« Les JO sont un formidable accélérateur »

Interview de Pierre-Yves Bournazel, délégué spécial auprès de la présidente du conseil régional chargé des Jeux olympiques et paralympiques 2024.

Vous avez toujours soutenu la candidature des Jeux olympiques et paralympiques (JOP) à Paris en 2024. Pourquoi cette candidature est-elle si importante pour notre région et pour les Franciliens ?

Pierre-Yves Bournazel : L’intérêt des Jeux, c’est d’avoir une date butoir. 2024. Nous avons de nombreux projets pour changer le visage de l'Île-de-France : le Grand Paris Express et ses 200 km de métro, la construction de 70.000 logements par an, un besoin de 40.000 chambres d’hôtels. Les Jeux, c’est l’assurance que tous ces investissements que nous avons prévus seront livrés en 2024, et non en 2030 ou 2035… Avec les Jeux, les contraintes administratives s’effacent, les imaginations s’épanouissent : c’est un formidable accélérateur. Tout le monde devra se retrousser les manches et unir ses efforts. Le faire dans la perspective de l’événement sportif et festif le plus populaire au monde pour accueillir la planète toute entière, quoi de plus réjouissant ?

Quels sont aujourd’hui les principaux atouts de la candidature de Paris-Île-de-France pour ces JOP 2024 (équipements, mobilisation du monde sportif…) ? Et quels sont, à ce stade, les défis qu’il faut relever d’ici à septembre 2017, date du choix officiel de la ville hôte ?

P.-Y. B : Notre principal atout, c’est notre unité. Le mouvement sportif pilote la candidature, la Région, la Ville et l’État le soutiennent. Nous devons travailler, bâtir patiemment notre projet qui ne sera pas dispendieux : nous disposons déjà de la quasi-totalité des équipements. Il ne reste qu’à construire un village olympique et la piscine. Il nous faut maintenant convaincre le comité international olympique (CIO) que ces Jeux pourront laisser un fantastique héritage à la France, puisque nous allons pérenniser tous ces équipements pour l'après-2024.
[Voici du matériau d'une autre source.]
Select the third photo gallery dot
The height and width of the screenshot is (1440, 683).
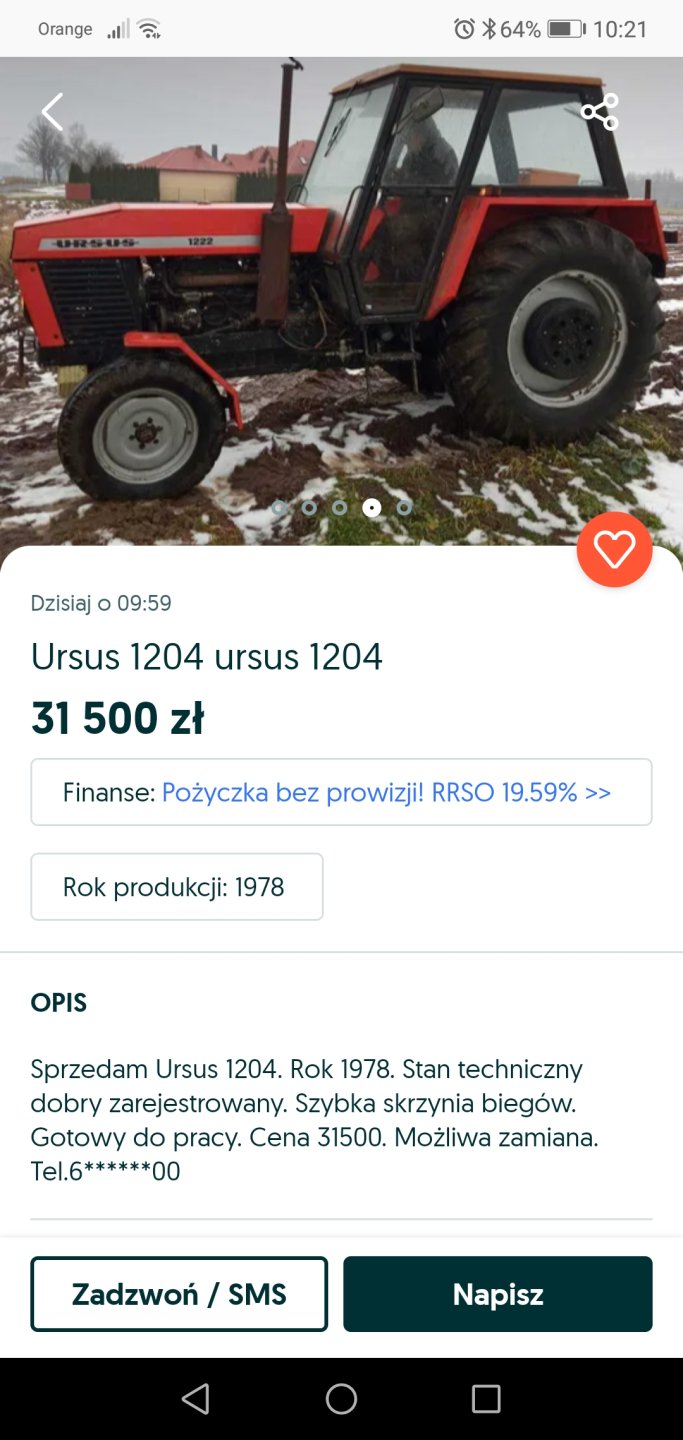[x=340, y=508]
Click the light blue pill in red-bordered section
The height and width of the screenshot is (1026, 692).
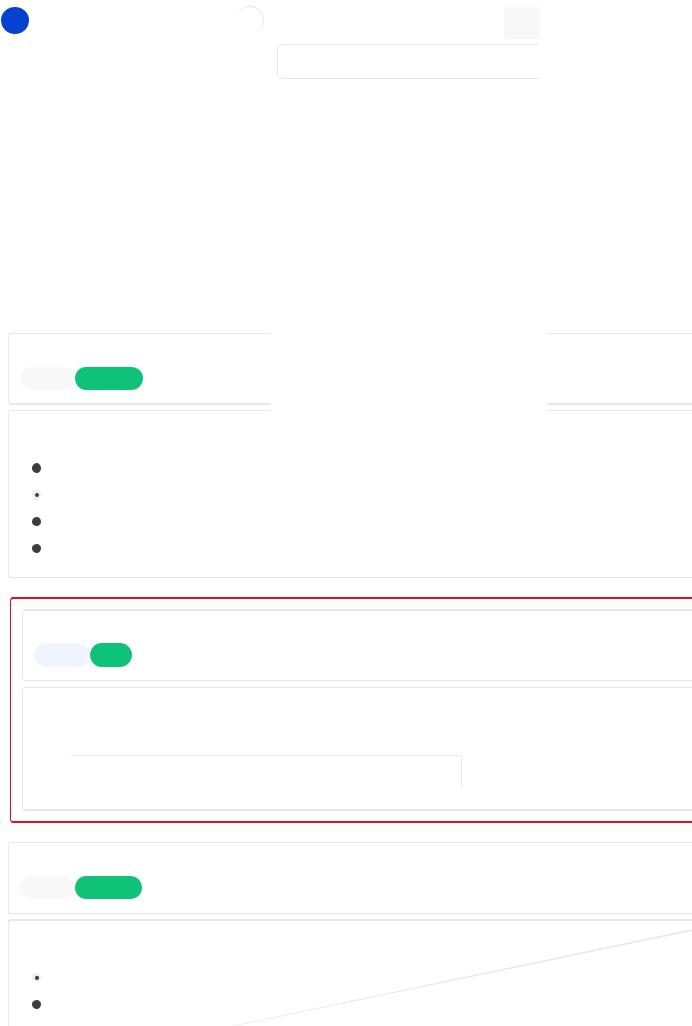[61, 655]
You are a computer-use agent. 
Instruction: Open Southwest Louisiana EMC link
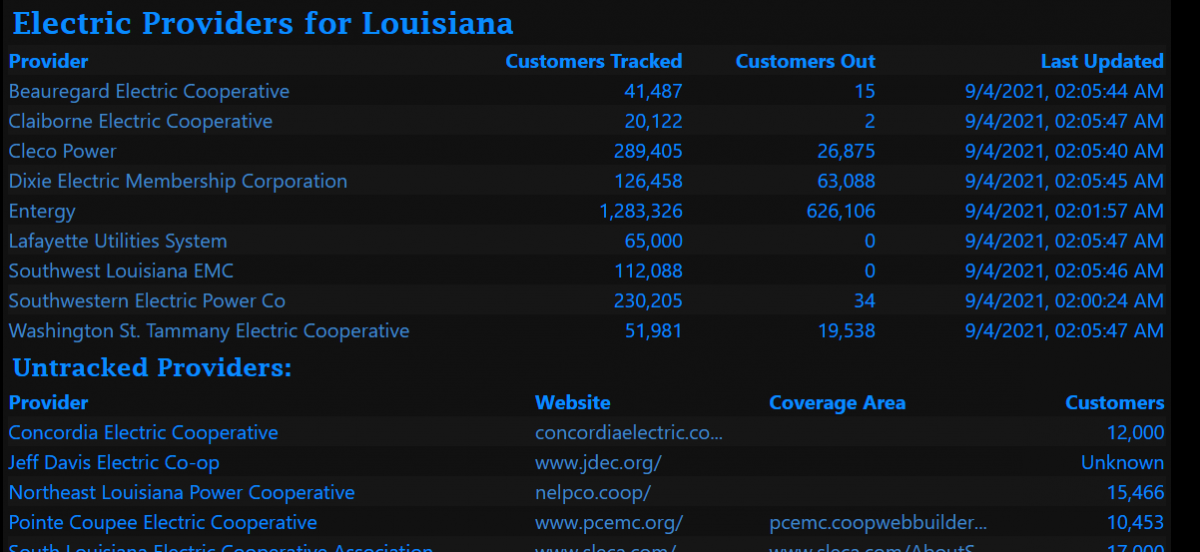pos(121,271)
Comment faire de cette candidature de Paris celle de tous les territoires d’Île-de-France ?

P.-Y. B : Il faut faire des Jeux un moteur du développement des territoires. Évidemment, les villes qui accueilleront les sites seront directement concernées. Mais les retombées doivent être bien plus vastes. Je ne prendrais qu’un exemple : le tourisme. Nous avions 83 millions de touristes en 2012. Nous tablons sur 109 en 2020 et 121 en 2030. Pour les accueillir, nous avons calculé que nous avons besoin de 20.000 nouvelles chambres pour 2020. Le tourisme en Île-de-France, c’est déjà 21 milliards d’euros de consommation et 500.000 emplois. Si nous nous organisons bien, tous les Franciliens pourront profiter de cette manne. Ce sera de plus une formidable vitrine du savoir-faire français. C’est valable pour le tourisme. Ce sera également valable pour l’automobile, le numérique, la ville intelligente… Les entreprises, les pôles de compétitivité, les chambres de commerce. La Région, en tant que chef de fil du développement économique, est légitime pour faciliter les rencontres de ces acteurs avec le mouvement sportif qui porte la candidature.

Qu’envisagez-vous pour mobiliser la population francilienne autour de cette candidature, et notamment les jeunes ?

P.-Y. B : J’ai la conviction que l’association citoyenne de tous les Franciliens et même des Français à la définition des Jeux que nous voulons pour 2024 est une des clés de la réussite. Il faudra une consultation en profondeur, tout particulièrement en direction des jeunes. Car c’est pour eux que nous voulons les Jeux. Nous savons qu’ils ne participent pas aux modes de concertation traditionnels. Il faudra donc utiliser les réseaux sociaux, mais aussi aller les voir directement dans les lycées, dans les collèges, dans les centres de formation pour leur demander leur point de vue. Ils seront majeurs et sur le marché du travail en 2024. Il faut les associer tout de suite. C’est ce que nous voulons faire avec Valérie Pécresse.